The Deerslayer (Barnes & Noble Classics) - James Fenimore Cooper [109]
“No t’ink more of him—no say more of scalp,” interrupted Hist, soothingly; “you paleface, I redskin; we bring up different fashion. Deerslayer and Chingachgook great friend, and no the same color; Hist and—What your name, pretty paleface?”
“I am called Hetty, though when they spell the name in the Bible, they always spell it Esther.”
“What that make?—no good, no harm. No need to spell name at all. Moravian try to make Wah-ta-Wah spell, but no won’t let him. No good for Delaware girl to know too much—know more than warrior some time; that great shame. My name Wah-ta-Wah—that say Hist in your tongue; you call him, Hist—I call him, Hetty.”
These preliminaries settled to their mutual satisfaction, the two girls began to discourse of their several hopes and projects. Hetty made her new friend more fully acquainted with her intentions in behalf of her father; and, to one in the least addicted to prying into the affairs of others, Hist would have betrayed her own feelings and expectations in connection with the young warrior of her own tribe. Enough was revealed on both sides, however, to let each party get a tolerable insight into the views of the other, though enough still remained in mental reservation, to give rise to the following questions and answers, with which the interview in effect closed. As the quickest-witted, Hist was the first with her interrogatories. Folding an arm about the waist of Hetty, she bent her head so as to look up playfully into the face of the other; and, laughing, as if her meaning were to be extracted from her looks, she spoke more plainly.
“Hetty got broder, as well as fader?” she said; “why no talk of broder as well as fader?”
“I have no brother, Hist. I had one once, they say, but he is dead many a year, and lies buried in the lake by the side of mother.”
“No got broder—got a young warrior; love him almost as much as fader, eh? Very handsome and brave-looking; fit to be chief if he good as he seem to be.”
“It’s wicked to love any man as well as I love my father, and so I strive not to do it, Hist,” returned the conscientious Hetty, who knew not how to conceal an emotion by an approach to an untruth as venial as an evasion, though powerfully tempted by female shame to err; “though I sometimes think that wickedness will get the best of me, if Hurry comes so often to the lake. I must tell you the truth, dear Hist, because you ask me; but I should fall down and die in the woods, if he knew it.”
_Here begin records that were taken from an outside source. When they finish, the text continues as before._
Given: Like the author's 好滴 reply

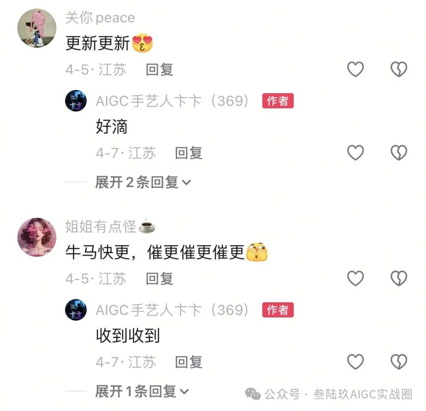Looking at the screenshot, I should tap(355, 152).
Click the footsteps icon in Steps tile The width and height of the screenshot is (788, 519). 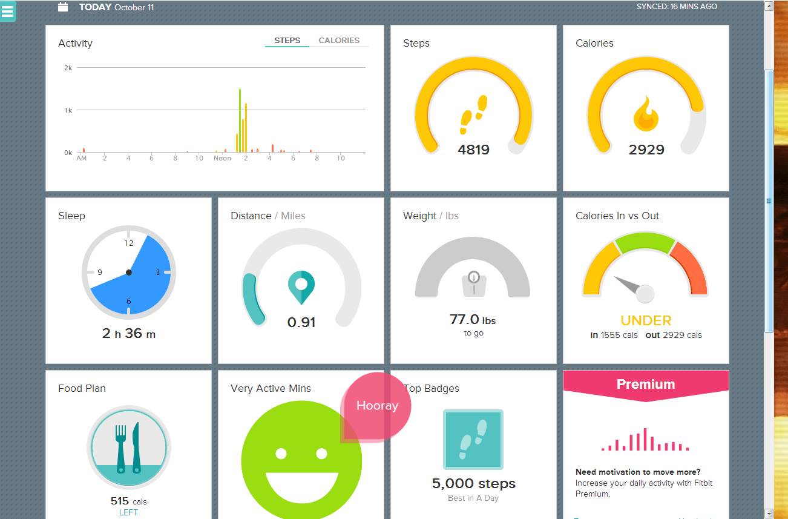point(474,114)
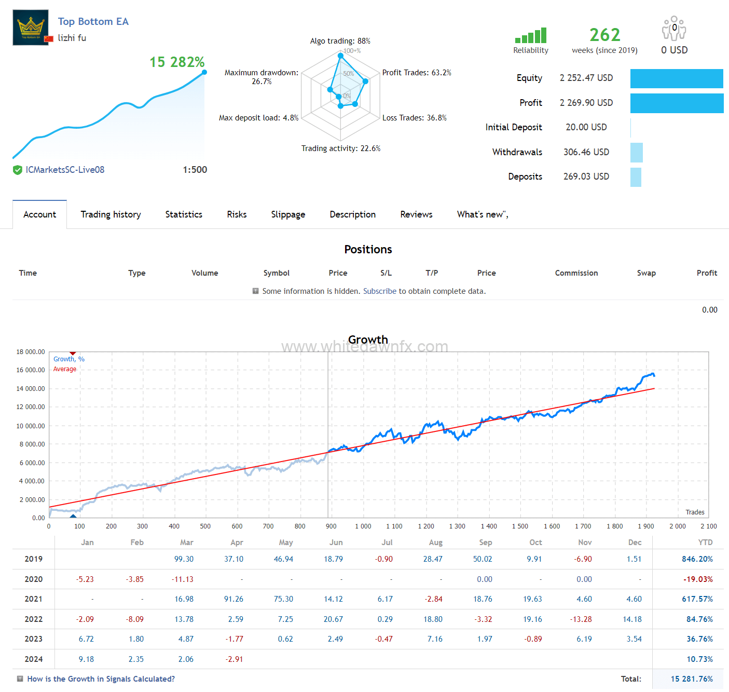Click the blue triangle marker at chart bottom
The image size is (729, 692).
click(x=73, y=515)
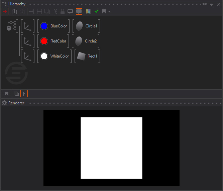Select the Circle2 geometry label
This screenshot has height=191, width=223.
(91, 41)
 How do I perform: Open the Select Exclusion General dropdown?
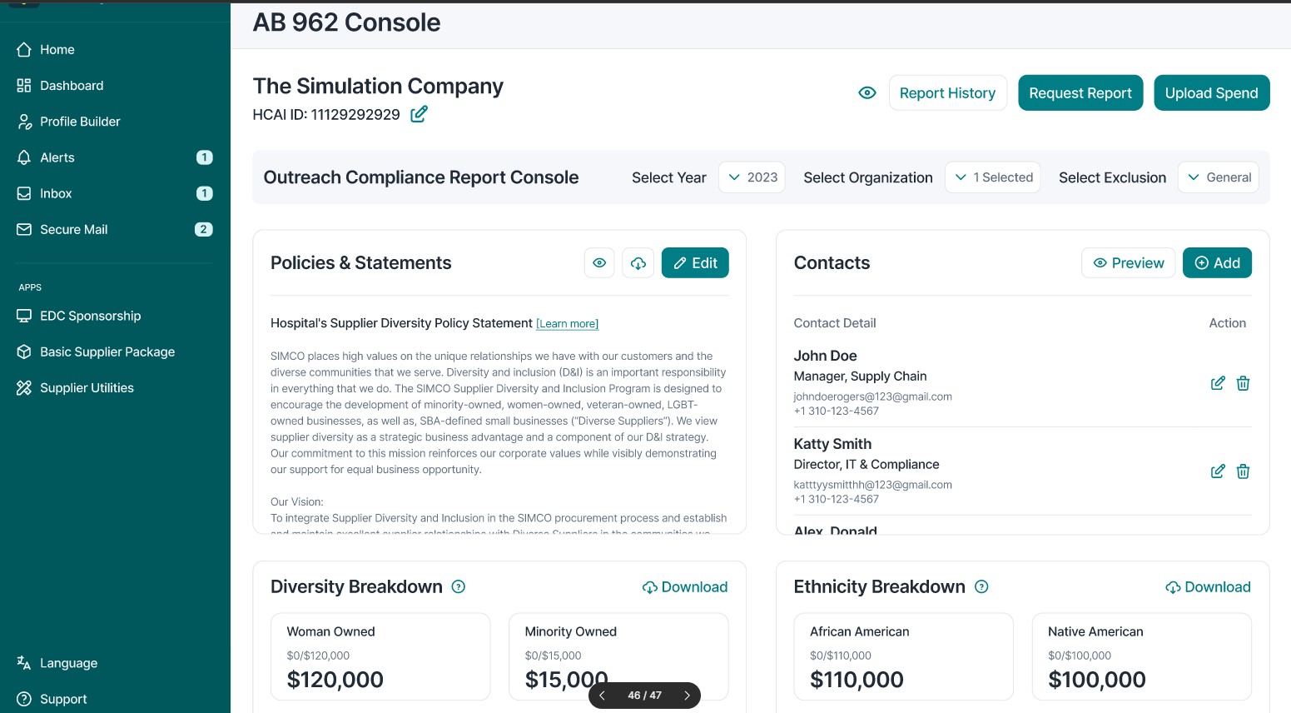click(1218, 177)
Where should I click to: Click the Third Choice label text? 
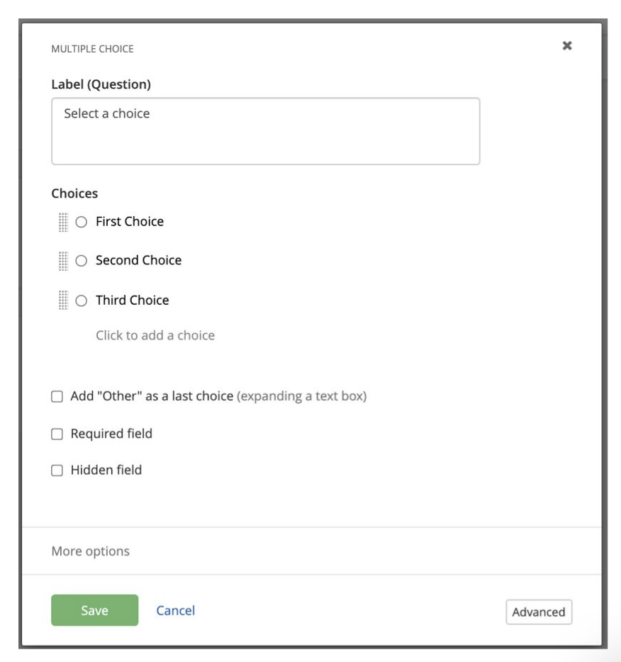(x=133, y=301)
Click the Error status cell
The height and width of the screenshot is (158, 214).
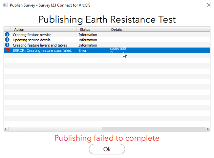(x=82, y=50)
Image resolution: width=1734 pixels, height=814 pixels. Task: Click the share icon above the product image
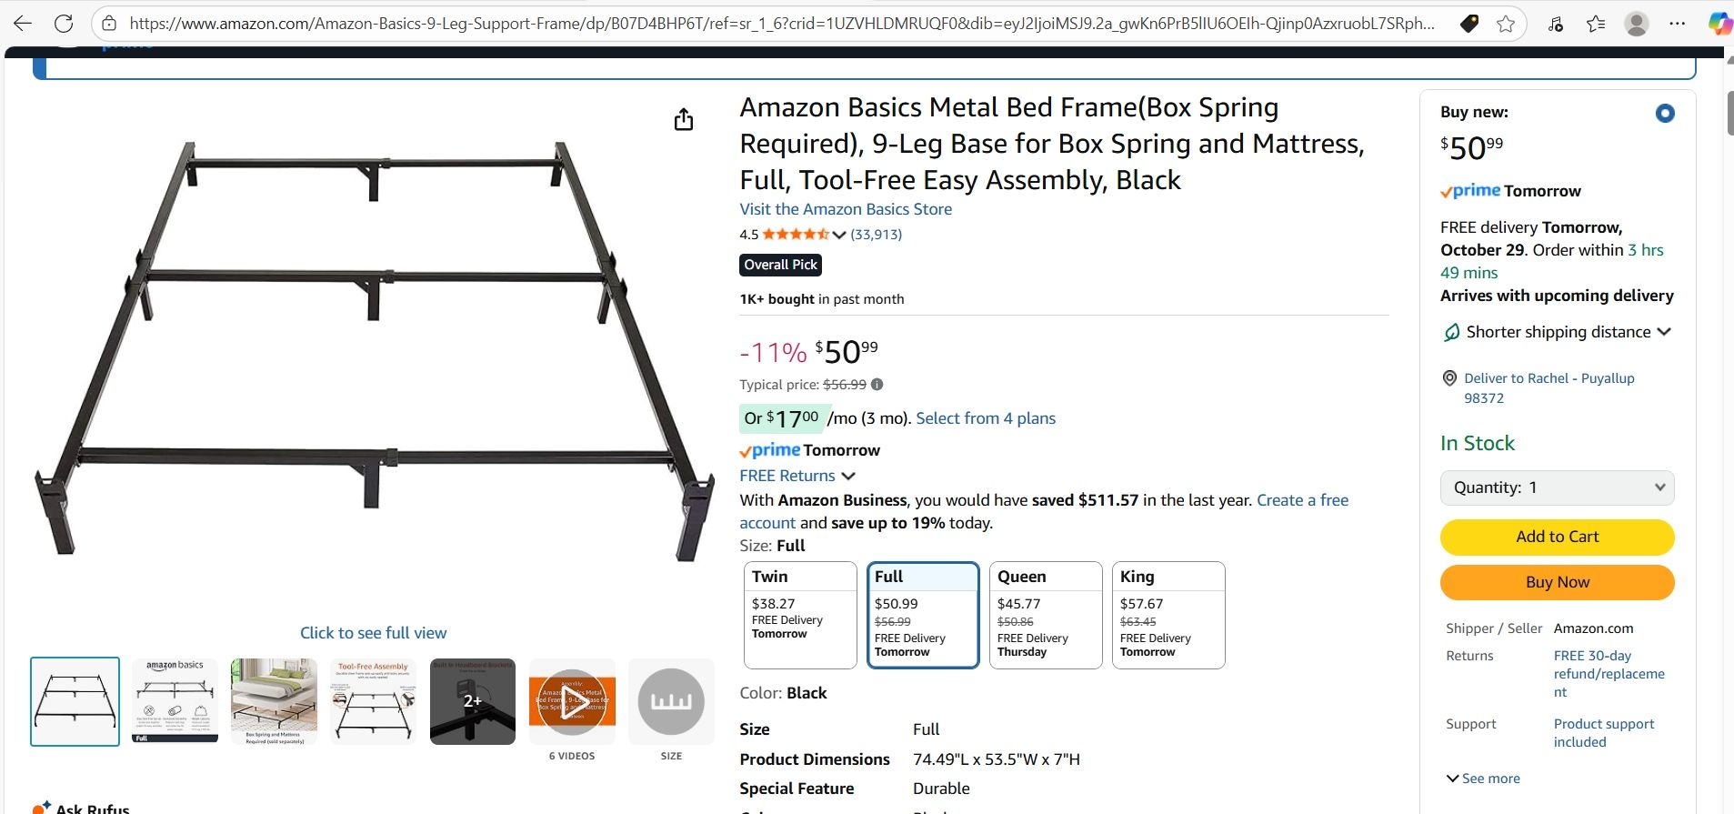[x=683, y=118]
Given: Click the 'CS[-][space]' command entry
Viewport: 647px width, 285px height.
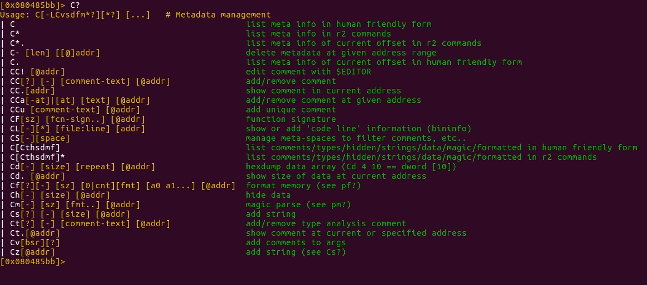Looking at the screenshot, I should [x=40, y=138].
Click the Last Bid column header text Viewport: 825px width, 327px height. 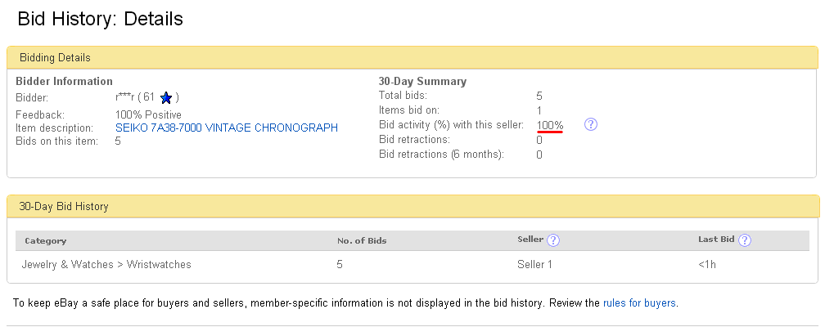coord(715,240)
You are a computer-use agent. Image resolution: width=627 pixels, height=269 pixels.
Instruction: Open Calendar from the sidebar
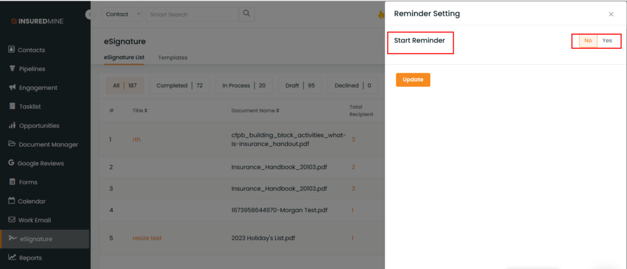(x=27, y=201)
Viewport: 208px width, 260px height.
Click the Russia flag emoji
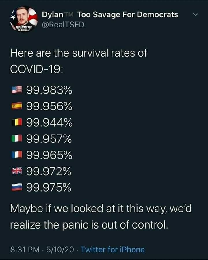16,187
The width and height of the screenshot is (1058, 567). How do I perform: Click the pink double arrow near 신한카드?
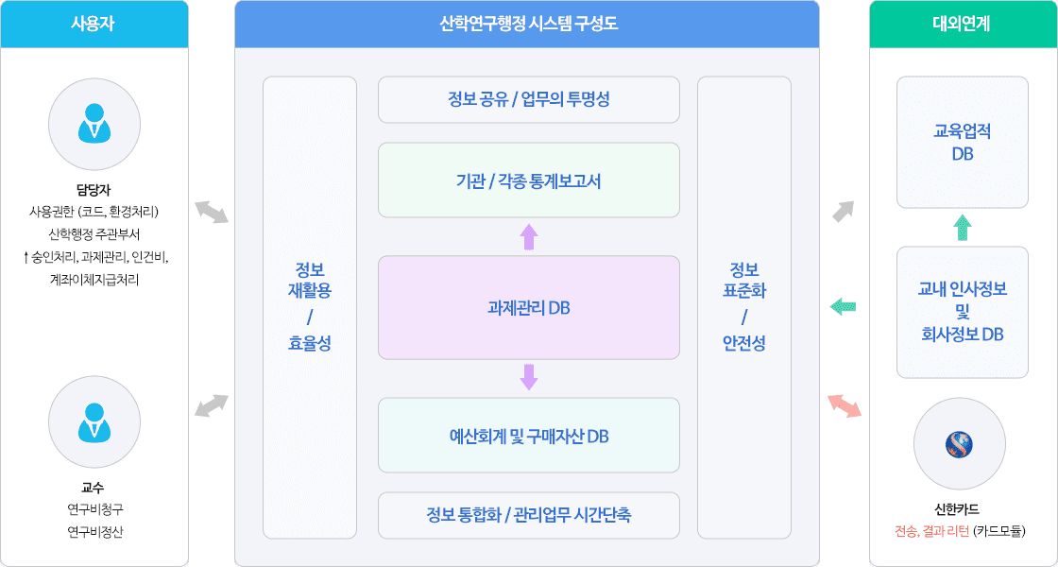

“Why he no ask you, himself? Brave-looking—why not bold-speaking ? Young warrior ought to ask young girl; no make young girl speak first. Mingo girls too shame for that.”
This was said indignantly, and with the generous warmth a young female of spirit would be apt to feel at what she deemed an invasion of her sex’s most valued privilege. It had little influence on the simpleminded, but also just-minded Hetty; who, though inherently feminine in all her impulses, was much more alive to the workings of her own heart, than to any of the usages with which convention has protected the sensitiveness of her sex.
“Ask me what?” the startled girl demanded, with a suddenness that proved how completely her fears had been aroused. “Ask me if I like him as well as I do my own father! O, I hope he will never put such a question to me, for I should have to answer, and that would kill me!”
“No—no—no kill, quite almost,” returned the other, laughing in spite of herself. “Make blush come—make shame come too; but he no stay great while; then feel happier than ever. Young warrior must tell young girl he want to make wife, else never can live in his wigwam.”
“Hurry don’t want to marry me—nobody will ever want to marry me, Hist.”
“How you can know? P‘r’aps everybody want to marry you, and by-and-by tongue say what heart feel. Why nobody want to marry you?”
“I am not full-witted, they say. Father often tells me this; and so does Judith sometimes, when she is vexed; but I shouldn’t so much mind them as I did mother. She said so once; and then she cried as if her heart would break; and so I know I’m not full-witted.